Content starts

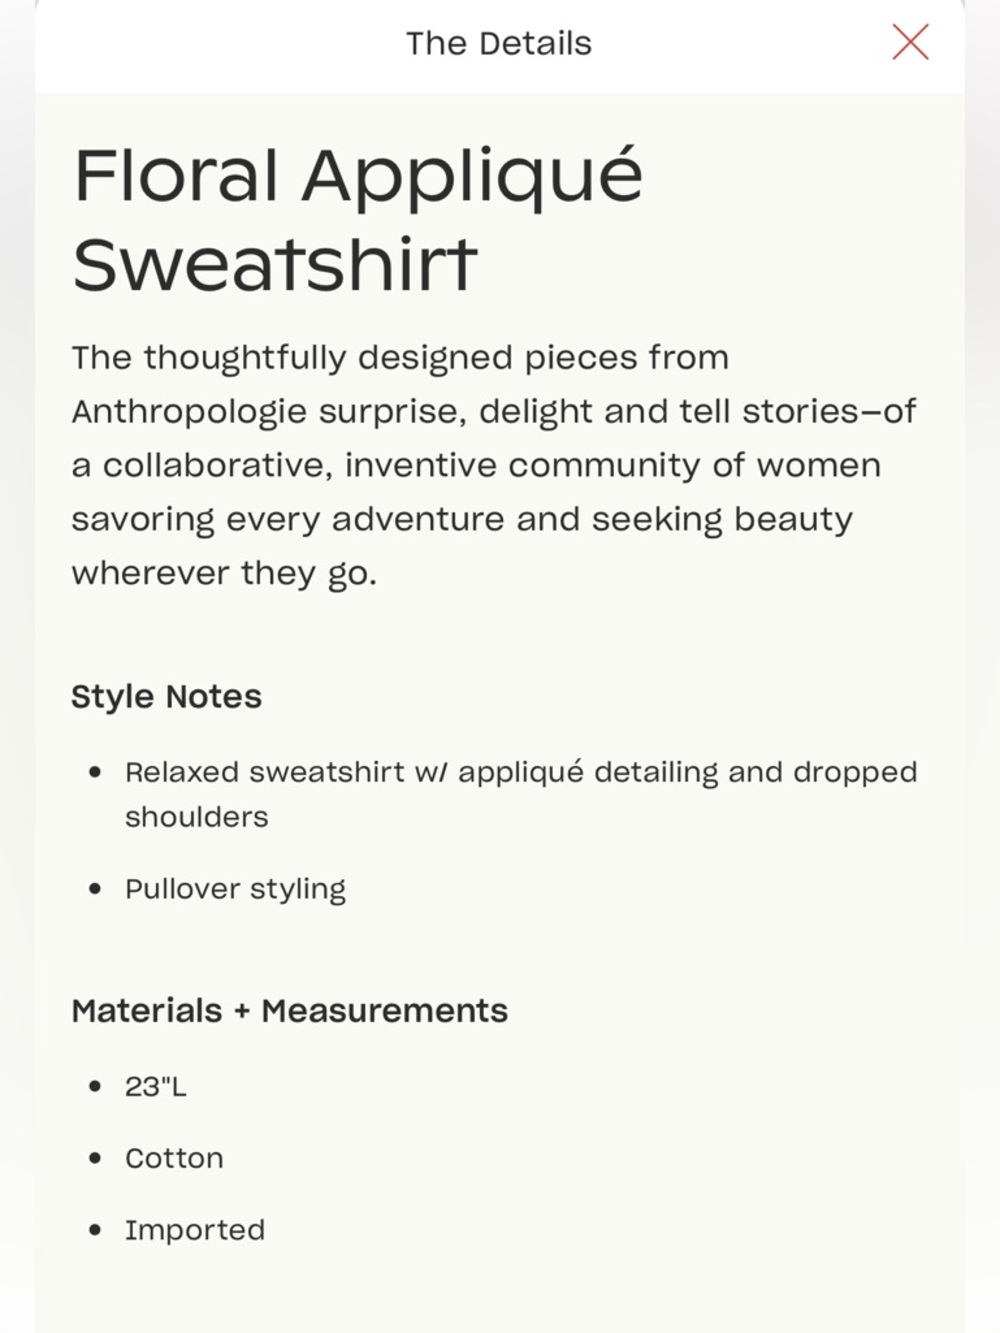Click the bullet dot beside 23"L
1000x1333 pixels.
(x=95, y=1086)
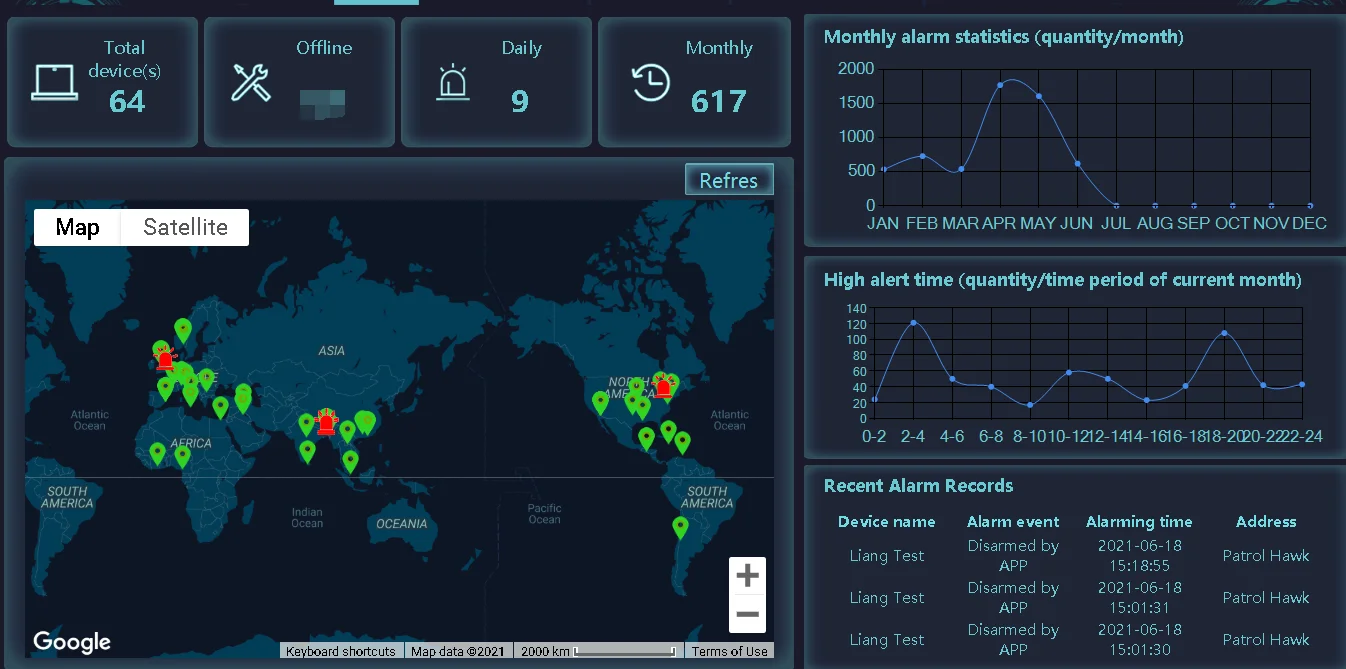Viewport: 1346px width, 669px height.
Task: Click the 2-4 peak point on alert chart
Action: coord(913,323)
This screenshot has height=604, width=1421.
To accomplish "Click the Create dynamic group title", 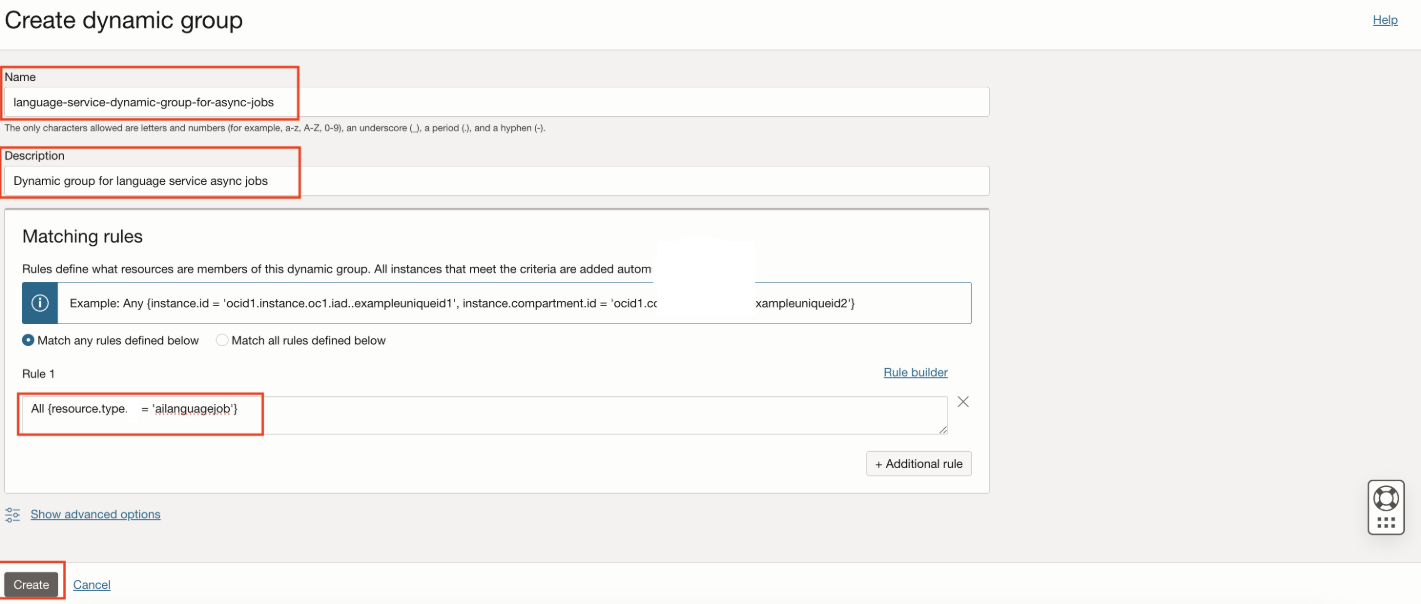I will click(x=124, y=20).
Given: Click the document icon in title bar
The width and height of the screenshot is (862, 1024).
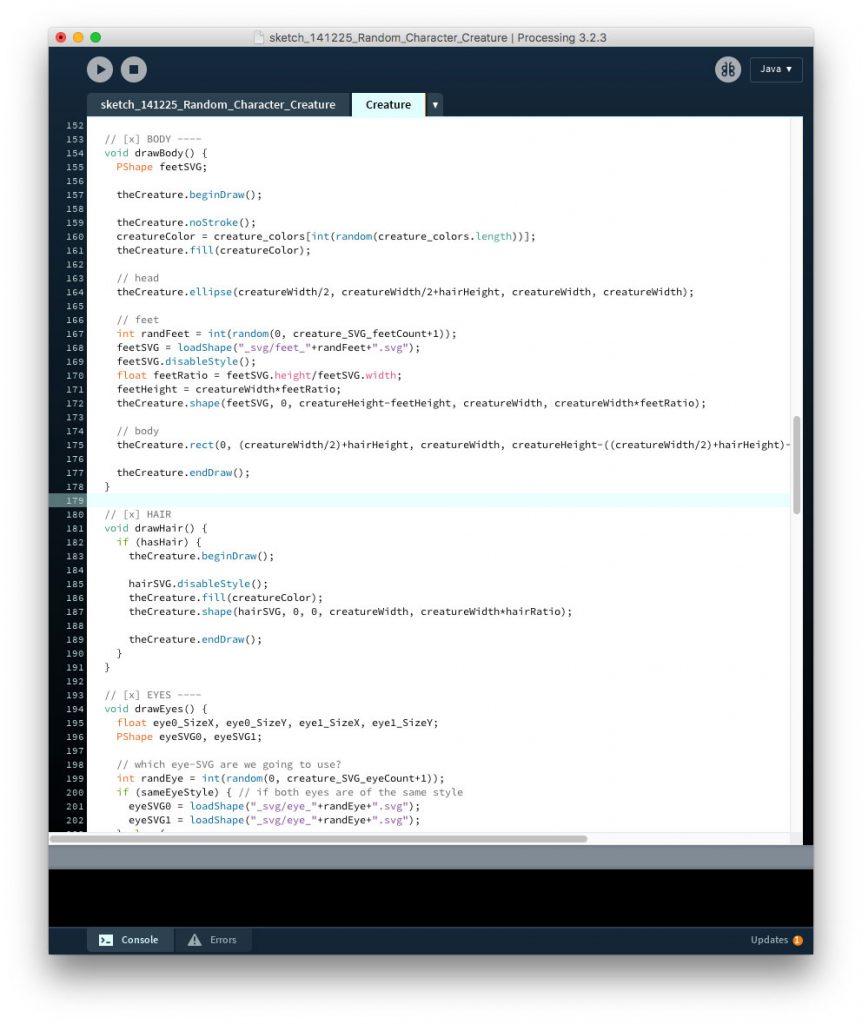Looking at the screenshot, I should tap(260, 38).
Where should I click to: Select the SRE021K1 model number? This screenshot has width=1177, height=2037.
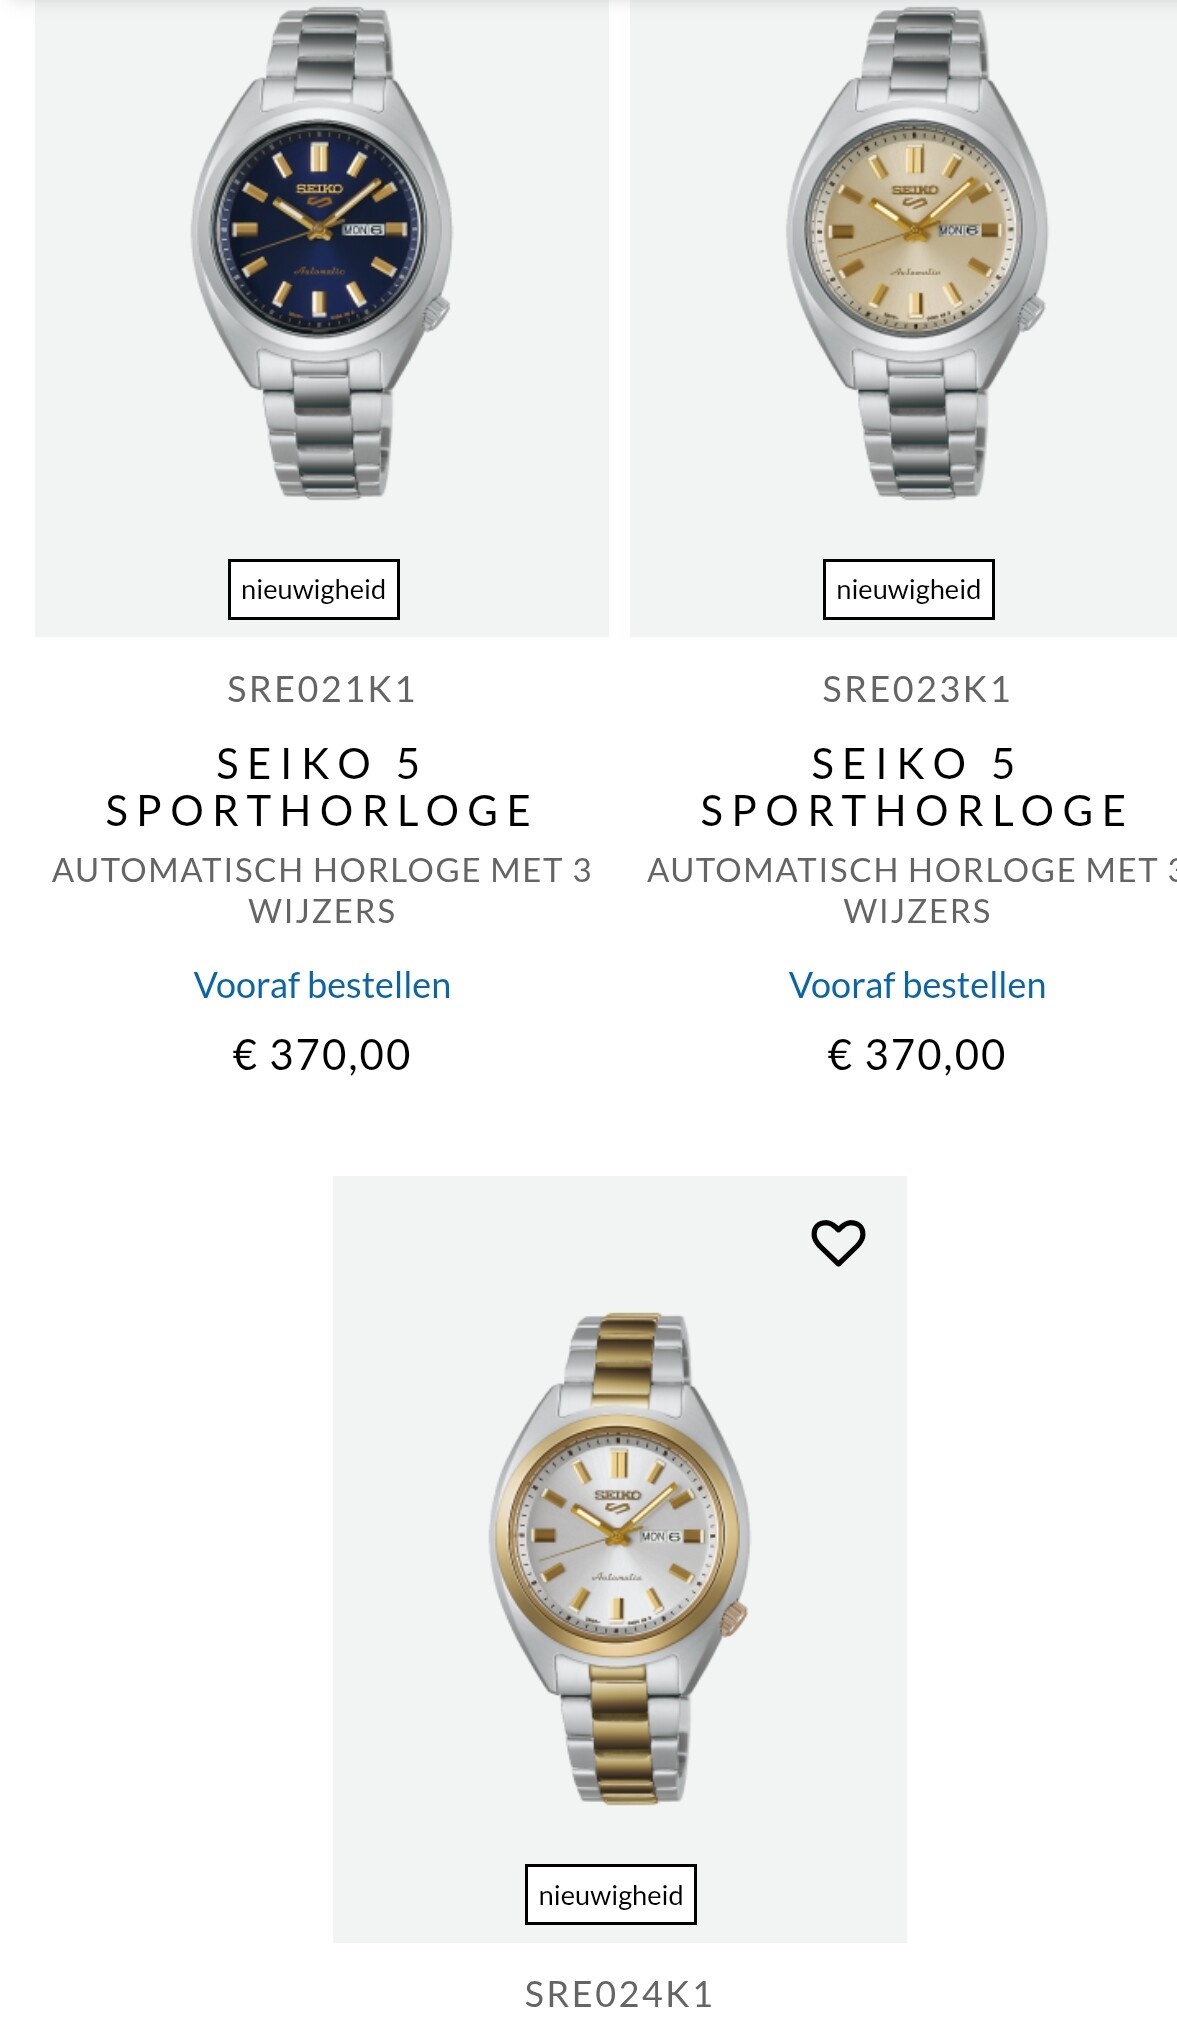[x=321, y=690]
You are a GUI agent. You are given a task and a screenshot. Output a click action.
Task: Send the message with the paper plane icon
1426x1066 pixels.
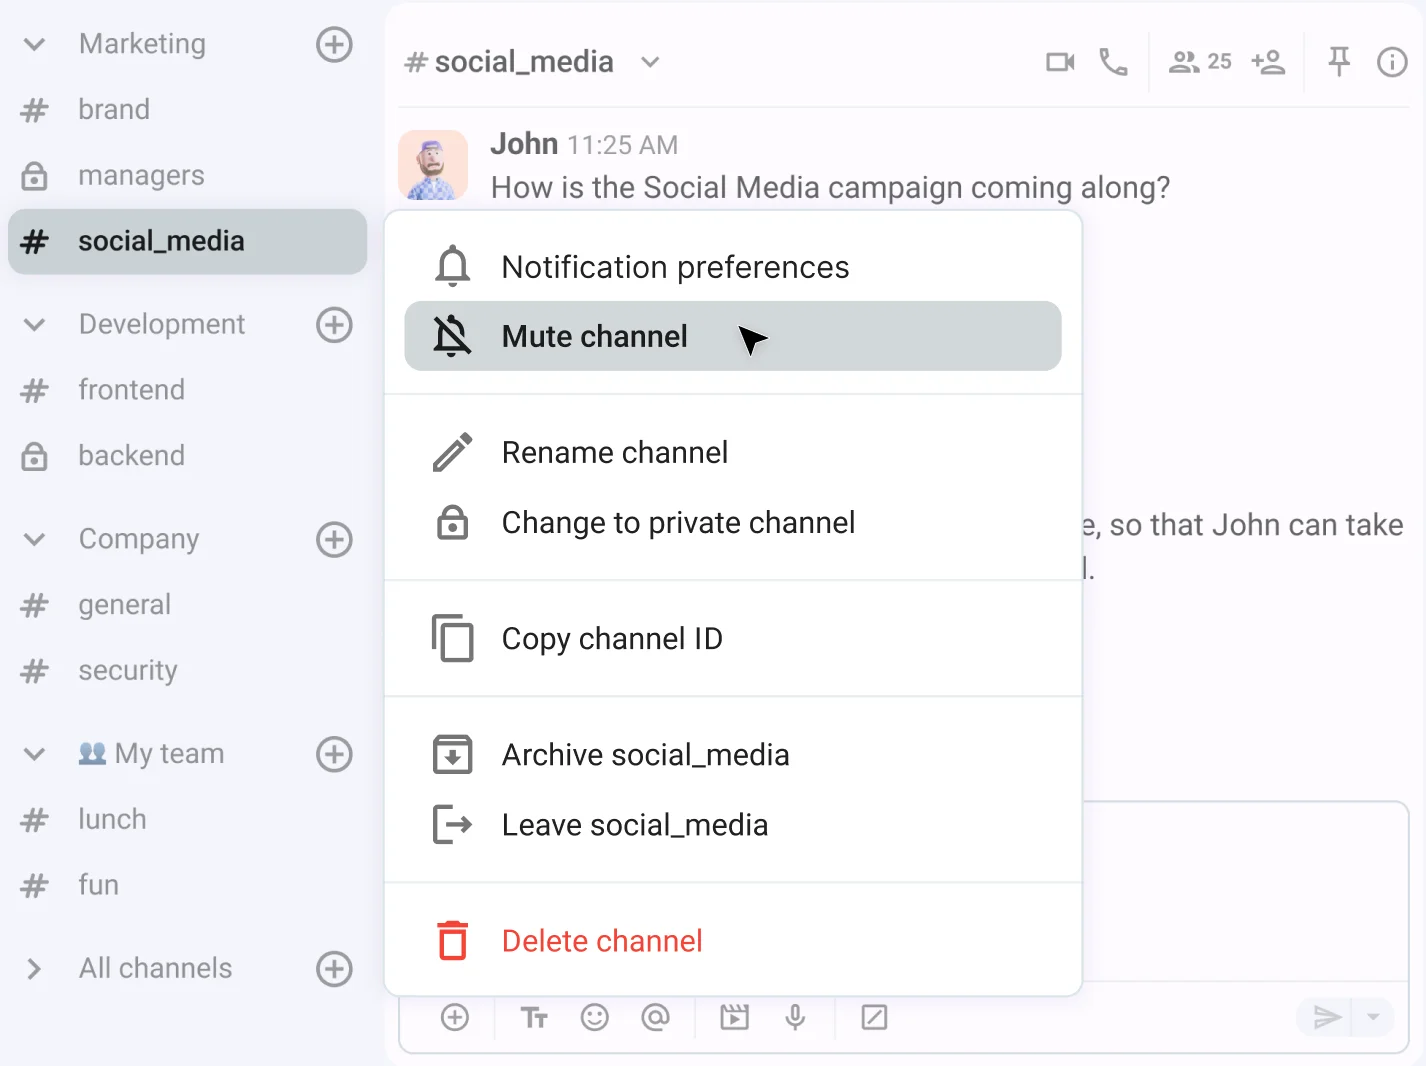click(1327, 1017)
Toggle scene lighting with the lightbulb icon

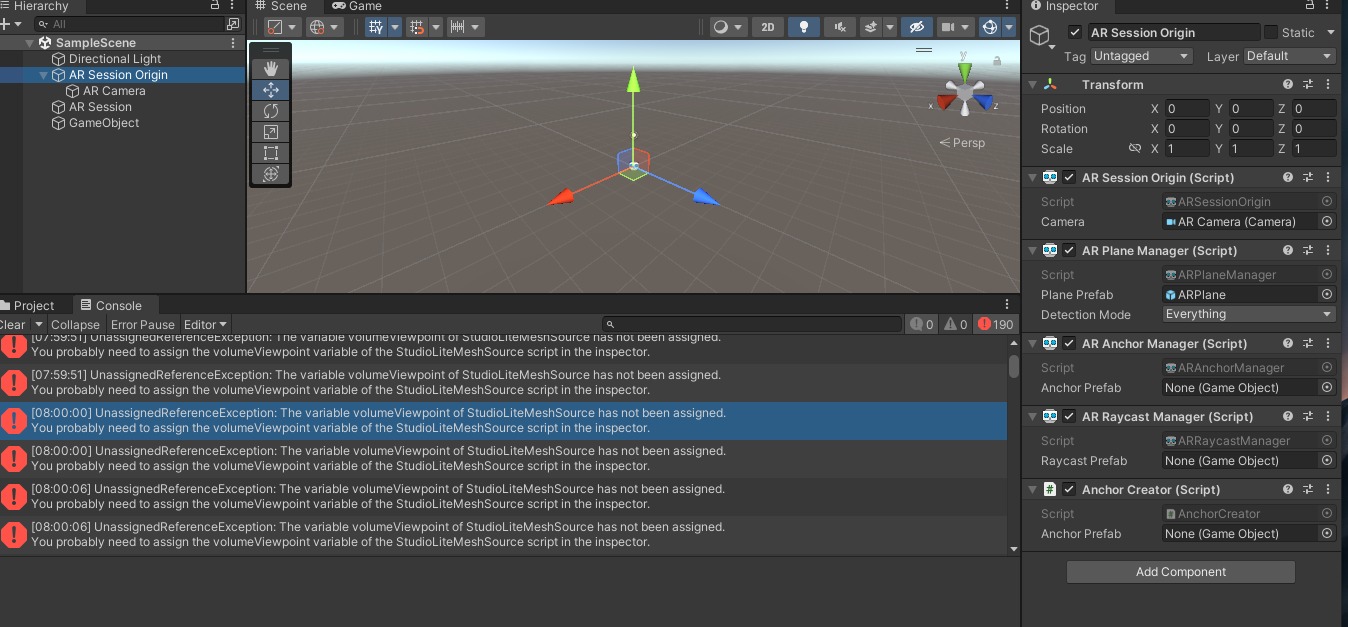click(802, 27)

Content ends

**TASK TO CARRY OUT:** Copy the final stretch of the entries exactly: the line containing "Task: Send the" and every line after it through the last. Include no pictures and nothing more.

**TASK OUTPUT:**
Task: Send the message with the paper plane icon
1426x1066 pixels.
click(1327, 1017)
Toggle scene lighting with the lightbulb icon

click(802, 27)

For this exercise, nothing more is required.